[Collected data]
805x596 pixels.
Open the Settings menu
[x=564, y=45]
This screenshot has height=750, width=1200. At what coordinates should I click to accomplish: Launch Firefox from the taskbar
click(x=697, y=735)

_Try it_
Please copy each record shown above exactly.

_Written reply_
805x596 pixels.
Open the Settings menu
[x=564, y=45]
This screenshot has height=750, width=1200. At what coordinates should I click to accomplish: Launch Firefox from the taskbar
click(x=697, y=735)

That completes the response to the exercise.